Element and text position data
++++++++++++++++++++
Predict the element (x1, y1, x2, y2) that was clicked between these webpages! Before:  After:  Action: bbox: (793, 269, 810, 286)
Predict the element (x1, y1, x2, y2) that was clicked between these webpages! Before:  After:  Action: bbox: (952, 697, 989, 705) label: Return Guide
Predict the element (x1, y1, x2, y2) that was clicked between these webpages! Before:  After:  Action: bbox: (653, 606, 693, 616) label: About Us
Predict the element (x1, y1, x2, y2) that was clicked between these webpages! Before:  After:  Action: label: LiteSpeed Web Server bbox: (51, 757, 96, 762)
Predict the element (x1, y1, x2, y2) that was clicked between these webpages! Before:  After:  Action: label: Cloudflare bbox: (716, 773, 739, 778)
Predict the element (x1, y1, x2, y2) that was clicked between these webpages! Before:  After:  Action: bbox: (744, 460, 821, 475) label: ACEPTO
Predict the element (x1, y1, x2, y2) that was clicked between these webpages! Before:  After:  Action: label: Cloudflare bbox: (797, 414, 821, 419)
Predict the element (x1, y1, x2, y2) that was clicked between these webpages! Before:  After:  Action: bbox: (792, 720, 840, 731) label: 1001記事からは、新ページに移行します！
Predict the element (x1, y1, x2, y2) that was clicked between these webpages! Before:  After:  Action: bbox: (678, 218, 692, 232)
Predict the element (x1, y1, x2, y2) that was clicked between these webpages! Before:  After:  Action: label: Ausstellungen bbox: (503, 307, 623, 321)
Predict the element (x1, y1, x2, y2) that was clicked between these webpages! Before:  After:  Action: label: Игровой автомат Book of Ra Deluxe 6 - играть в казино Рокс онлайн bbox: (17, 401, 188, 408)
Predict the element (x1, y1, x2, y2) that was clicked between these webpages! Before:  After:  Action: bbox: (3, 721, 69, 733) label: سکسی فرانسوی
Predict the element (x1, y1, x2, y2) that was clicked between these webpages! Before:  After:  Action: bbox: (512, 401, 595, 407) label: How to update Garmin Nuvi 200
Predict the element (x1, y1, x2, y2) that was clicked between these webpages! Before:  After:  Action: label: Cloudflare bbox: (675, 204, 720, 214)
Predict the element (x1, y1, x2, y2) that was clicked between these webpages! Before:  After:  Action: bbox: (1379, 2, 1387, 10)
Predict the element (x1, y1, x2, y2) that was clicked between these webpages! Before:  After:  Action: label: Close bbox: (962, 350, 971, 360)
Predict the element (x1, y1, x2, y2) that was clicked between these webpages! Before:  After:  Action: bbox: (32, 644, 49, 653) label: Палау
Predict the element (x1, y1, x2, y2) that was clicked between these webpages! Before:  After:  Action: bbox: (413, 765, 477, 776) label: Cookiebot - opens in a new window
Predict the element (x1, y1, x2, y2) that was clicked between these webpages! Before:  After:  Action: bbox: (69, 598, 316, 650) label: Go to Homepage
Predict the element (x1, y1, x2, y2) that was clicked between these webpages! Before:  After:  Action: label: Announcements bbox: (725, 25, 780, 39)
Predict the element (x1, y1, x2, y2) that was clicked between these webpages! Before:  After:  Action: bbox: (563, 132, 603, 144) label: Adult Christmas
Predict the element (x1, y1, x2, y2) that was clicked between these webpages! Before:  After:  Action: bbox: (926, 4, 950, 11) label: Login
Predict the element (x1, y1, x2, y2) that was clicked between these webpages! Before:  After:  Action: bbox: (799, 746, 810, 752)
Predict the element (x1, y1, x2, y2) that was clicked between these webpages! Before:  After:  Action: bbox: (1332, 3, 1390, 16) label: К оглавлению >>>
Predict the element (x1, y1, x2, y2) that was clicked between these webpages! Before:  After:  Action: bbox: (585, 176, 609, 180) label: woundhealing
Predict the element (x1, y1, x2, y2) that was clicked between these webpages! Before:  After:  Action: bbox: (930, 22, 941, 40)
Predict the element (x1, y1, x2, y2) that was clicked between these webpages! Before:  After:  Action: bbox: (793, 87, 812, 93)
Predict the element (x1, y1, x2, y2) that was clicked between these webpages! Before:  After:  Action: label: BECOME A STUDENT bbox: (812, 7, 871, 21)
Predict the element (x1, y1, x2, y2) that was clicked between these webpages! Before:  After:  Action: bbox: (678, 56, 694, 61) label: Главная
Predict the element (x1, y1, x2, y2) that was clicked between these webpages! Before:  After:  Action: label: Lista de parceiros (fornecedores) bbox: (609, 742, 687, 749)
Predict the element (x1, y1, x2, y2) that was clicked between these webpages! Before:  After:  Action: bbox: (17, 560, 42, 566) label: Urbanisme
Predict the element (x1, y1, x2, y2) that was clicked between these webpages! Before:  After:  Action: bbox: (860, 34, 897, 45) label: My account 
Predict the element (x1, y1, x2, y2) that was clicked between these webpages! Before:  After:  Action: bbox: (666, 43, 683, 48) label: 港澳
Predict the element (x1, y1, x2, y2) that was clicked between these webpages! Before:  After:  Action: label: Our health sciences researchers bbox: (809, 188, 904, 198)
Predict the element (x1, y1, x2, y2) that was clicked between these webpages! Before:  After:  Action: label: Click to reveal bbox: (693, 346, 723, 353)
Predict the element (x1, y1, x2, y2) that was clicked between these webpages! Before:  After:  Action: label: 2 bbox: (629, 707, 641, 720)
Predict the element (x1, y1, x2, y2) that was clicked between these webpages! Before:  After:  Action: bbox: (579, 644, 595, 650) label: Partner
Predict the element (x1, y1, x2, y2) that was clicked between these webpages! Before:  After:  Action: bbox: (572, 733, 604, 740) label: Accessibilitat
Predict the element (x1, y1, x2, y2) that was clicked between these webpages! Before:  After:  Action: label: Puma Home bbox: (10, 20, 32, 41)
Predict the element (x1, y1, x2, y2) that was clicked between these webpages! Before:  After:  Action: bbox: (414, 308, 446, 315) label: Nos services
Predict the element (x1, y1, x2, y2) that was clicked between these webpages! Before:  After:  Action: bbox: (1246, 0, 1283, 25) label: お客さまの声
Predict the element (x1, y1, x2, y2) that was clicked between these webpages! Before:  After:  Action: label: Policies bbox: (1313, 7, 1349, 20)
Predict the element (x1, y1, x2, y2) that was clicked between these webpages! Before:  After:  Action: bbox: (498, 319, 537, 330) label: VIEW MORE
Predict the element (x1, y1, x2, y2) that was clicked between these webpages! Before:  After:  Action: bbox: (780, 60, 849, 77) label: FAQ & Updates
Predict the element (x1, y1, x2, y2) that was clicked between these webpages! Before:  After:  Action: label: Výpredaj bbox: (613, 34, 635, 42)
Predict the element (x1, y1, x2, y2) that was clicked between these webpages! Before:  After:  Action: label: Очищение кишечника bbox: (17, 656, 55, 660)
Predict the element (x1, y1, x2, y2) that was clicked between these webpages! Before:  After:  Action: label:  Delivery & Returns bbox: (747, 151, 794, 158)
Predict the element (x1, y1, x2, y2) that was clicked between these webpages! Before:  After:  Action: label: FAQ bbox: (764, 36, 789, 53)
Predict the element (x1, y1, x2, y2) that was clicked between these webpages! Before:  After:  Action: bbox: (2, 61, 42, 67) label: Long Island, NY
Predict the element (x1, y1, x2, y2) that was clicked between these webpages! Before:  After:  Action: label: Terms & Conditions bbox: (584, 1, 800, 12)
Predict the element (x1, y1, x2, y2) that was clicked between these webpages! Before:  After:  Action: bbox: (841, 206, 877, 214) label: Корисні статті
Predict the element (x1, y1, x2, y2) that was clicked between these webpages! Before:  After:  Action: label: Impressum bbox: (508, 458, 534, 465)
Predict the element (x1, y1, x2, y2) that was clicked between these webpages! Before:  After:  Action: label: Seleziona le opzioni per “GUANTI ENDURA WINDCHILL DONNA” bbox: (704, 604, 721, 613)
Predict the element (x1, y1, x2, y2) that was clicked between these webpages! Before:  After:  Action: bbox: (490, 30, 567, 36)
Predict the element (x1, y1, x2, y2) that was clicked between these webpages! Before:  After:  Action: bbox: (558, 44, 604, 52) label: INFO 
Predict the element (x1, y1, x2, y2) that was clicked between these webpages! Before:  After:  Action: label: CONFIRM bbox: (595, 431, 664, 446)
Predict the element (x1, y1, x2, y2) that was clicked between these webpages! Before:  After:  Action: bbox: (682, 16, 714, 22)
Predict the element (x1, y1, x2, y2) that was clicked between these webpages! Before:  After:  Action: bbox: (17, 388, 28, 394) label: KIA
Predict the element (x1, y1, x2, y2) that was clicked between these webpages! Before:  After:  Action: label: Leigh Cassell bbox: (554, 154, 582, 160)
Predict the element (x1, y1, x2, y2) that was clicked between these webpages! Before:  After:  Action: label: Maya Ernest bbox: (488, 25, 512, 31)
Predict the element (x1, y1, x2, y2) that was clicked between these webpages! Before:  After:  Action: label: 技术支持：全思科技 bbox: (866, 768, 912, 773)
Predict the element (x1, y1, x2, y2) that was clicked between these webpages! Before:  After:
++++++++++++++++++++
• [BRIEF] List every line of the records that contains the string "Cloudflare", matching its capitalization exactly.

• [ANSWER FOR THE TASK]
Predict the element (x1, y1, x2, y2) that was clicked between these webpages! Before:  After:  Action: label: Cloudflare bbox: (716, 773, 739, 778)
Predict the element (x1, y1, x2, y2) that was clicked between these webpages! Before:  After:  Action: label: Cloudflare bbox: (797, 414, 821, 419)
Predict the element (x1, y1, x2, y2) that was clicked between these webpages! Before:  After:  Action: label: Cloudflare bbox: (675, 204, 720, 214)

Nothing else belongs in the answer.